▸ **Description of the task**
Scan the entries below for the word "agent". Copy each line that has it.

____________

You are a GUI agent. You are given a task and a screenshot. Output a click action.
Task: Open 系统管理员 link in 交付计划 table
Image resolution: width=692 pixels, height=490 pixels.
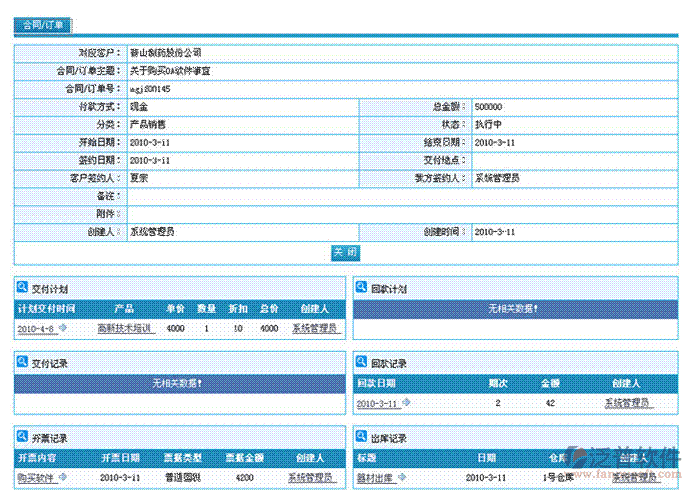click(315, 328)
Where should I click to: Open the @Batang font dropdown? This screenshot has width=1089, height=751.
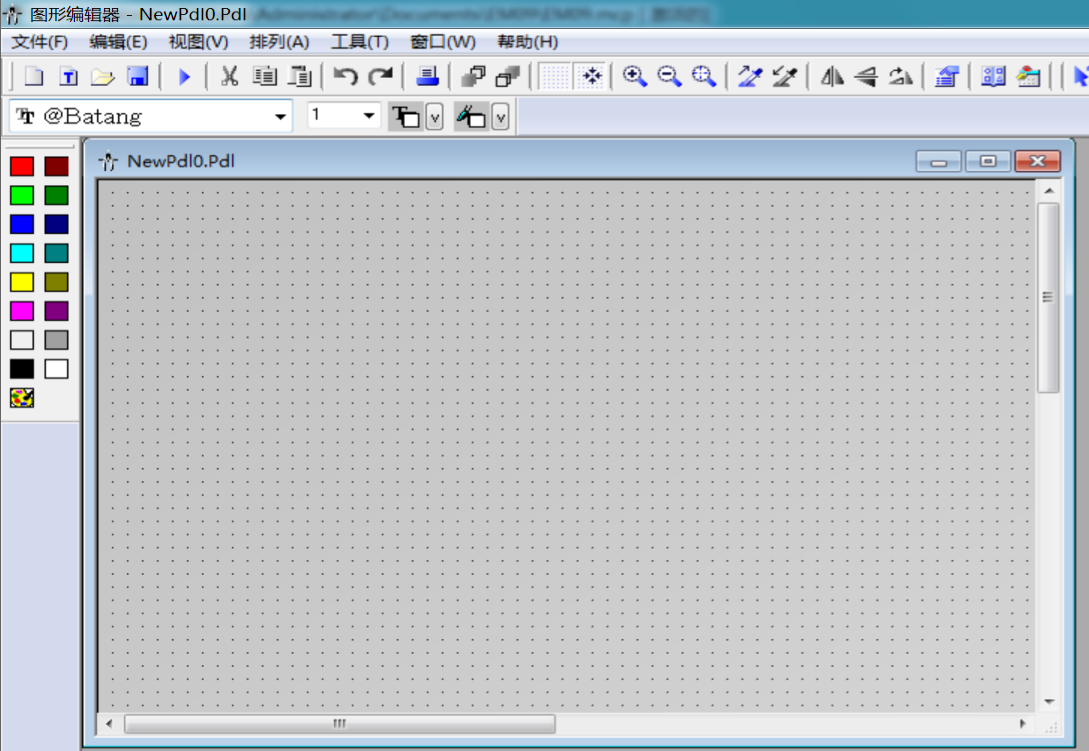280,117
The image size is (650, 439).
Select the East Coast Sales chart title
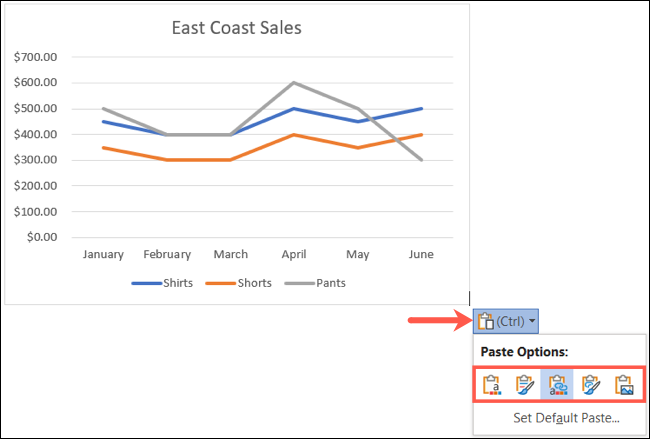[236, 28]
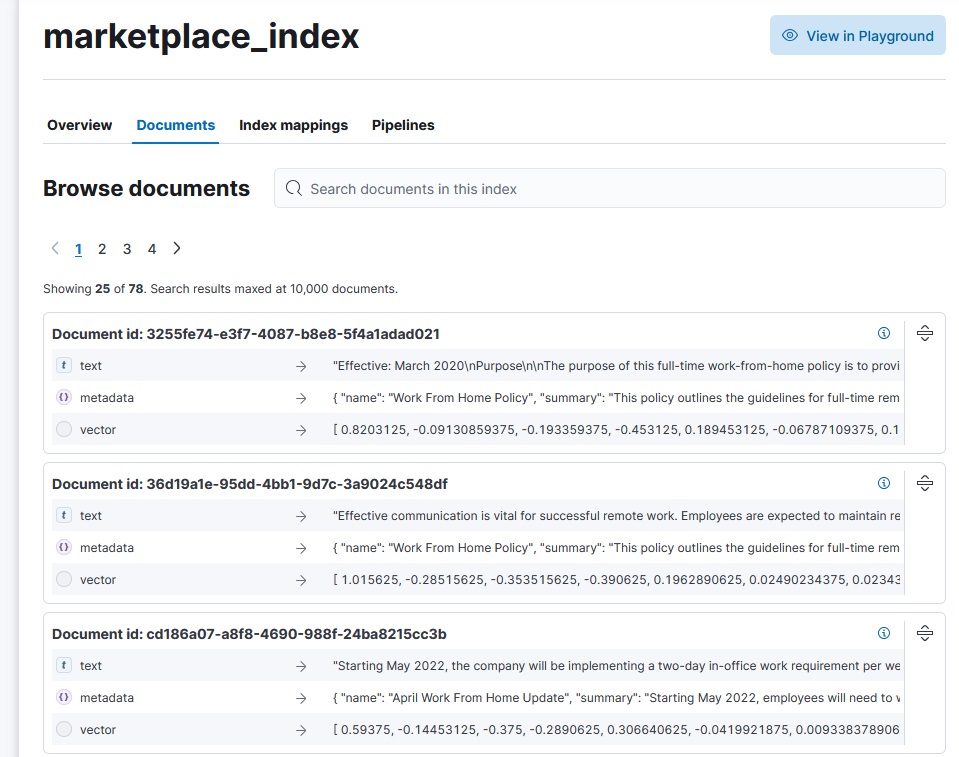Open the Pipelines tab

[403, 125]
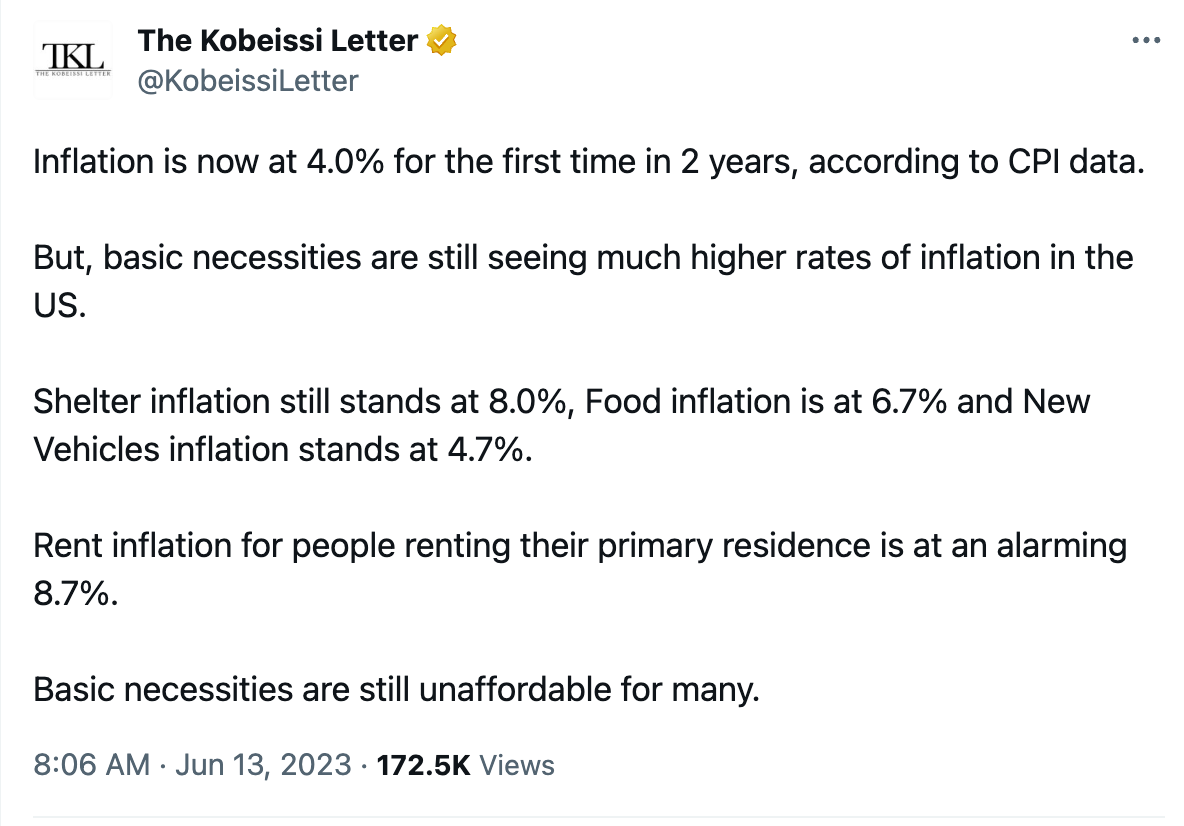The height and width of the screenshot is (826, 1184).
Task: Visit the @KobeissiLetter handle link
Action: pos(248,81)
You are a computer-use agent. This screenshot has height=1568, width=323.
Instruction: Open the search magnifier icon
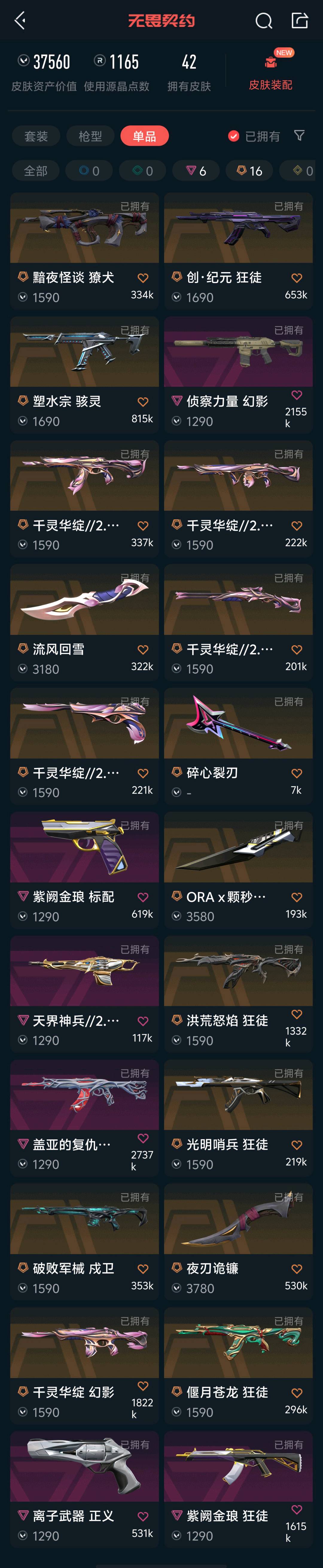(263, 21)
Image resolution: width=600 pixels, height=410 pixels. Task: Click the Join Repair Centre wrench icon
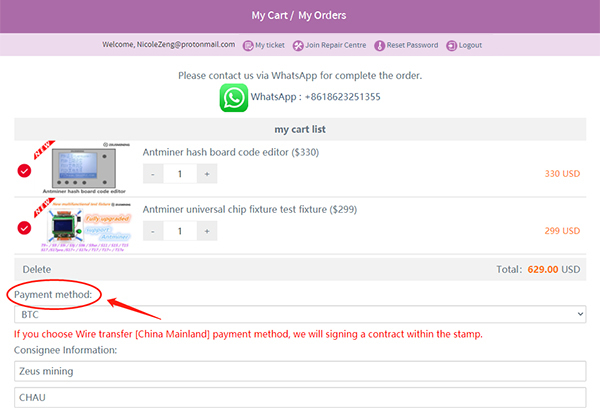[x=298, y=45]
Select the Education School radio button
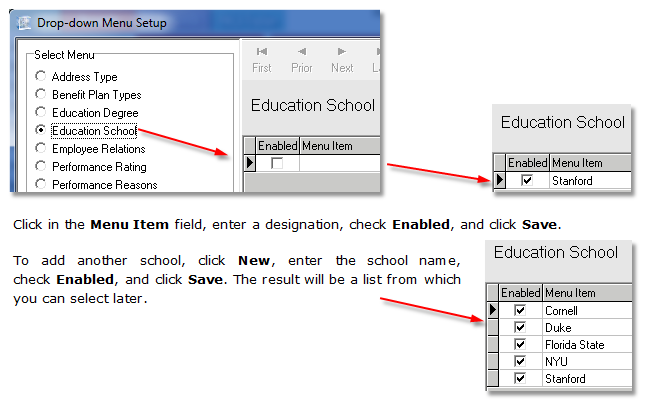 tap(40, 131)
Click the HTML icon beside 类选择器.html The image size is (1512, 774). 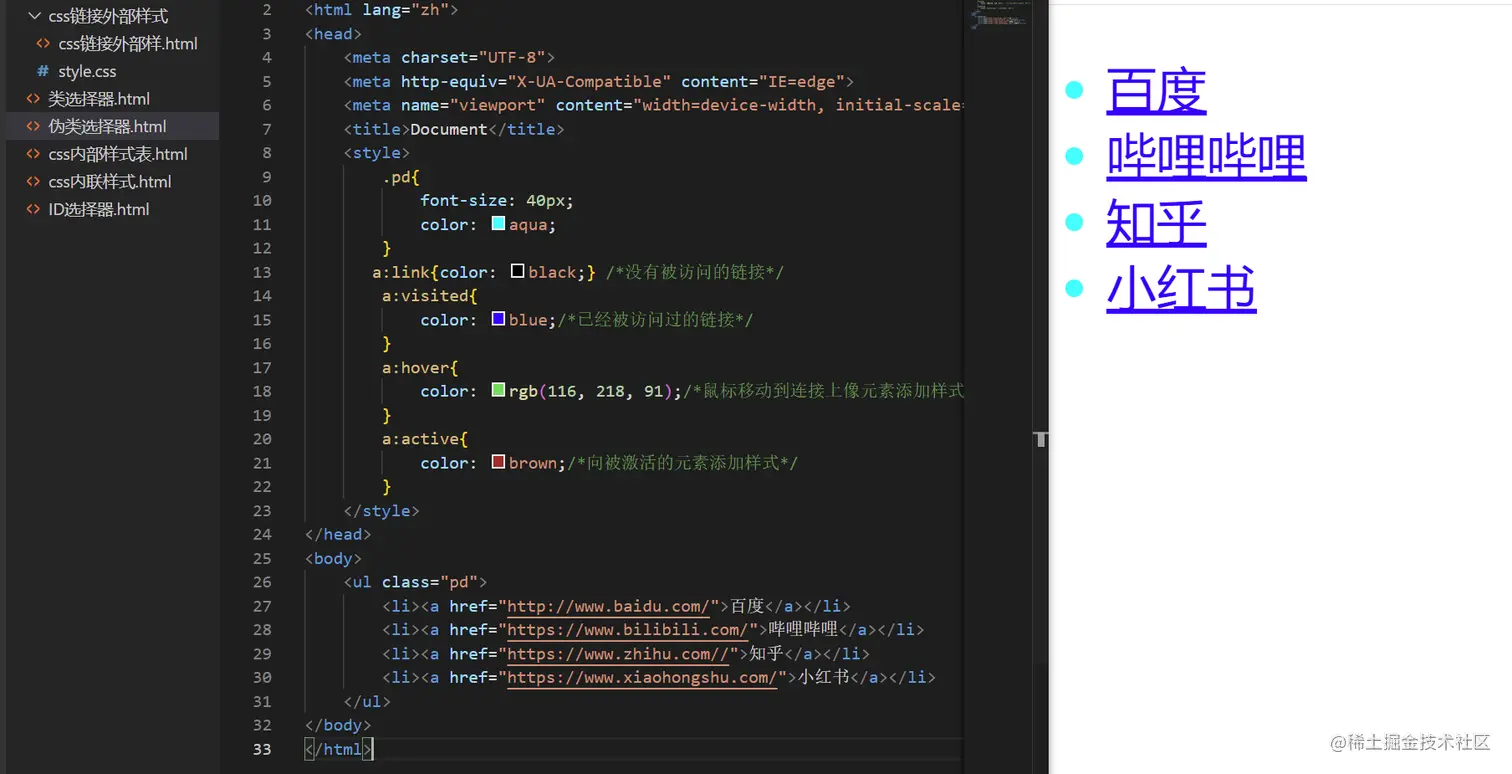31,98
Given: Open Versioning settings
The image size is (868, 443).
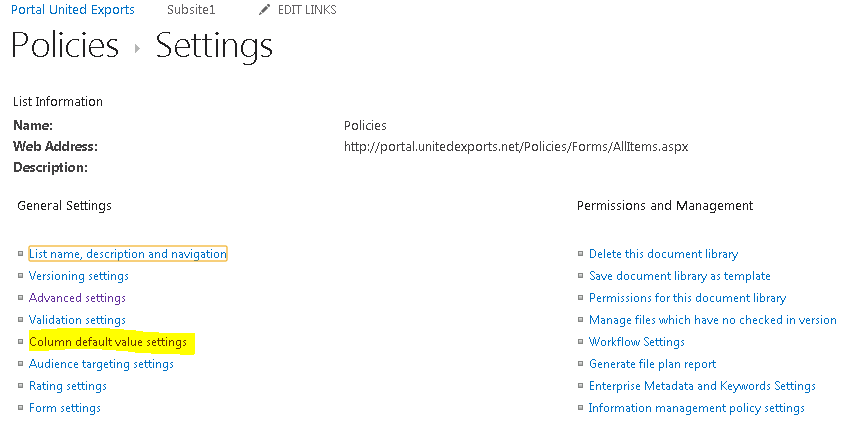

____________

▸ **Answer space**
You are a GUI agent. You are given a task and a screenshot. Output a click action.
You are a computer-use agent. This screenshot has height=1568, width=323.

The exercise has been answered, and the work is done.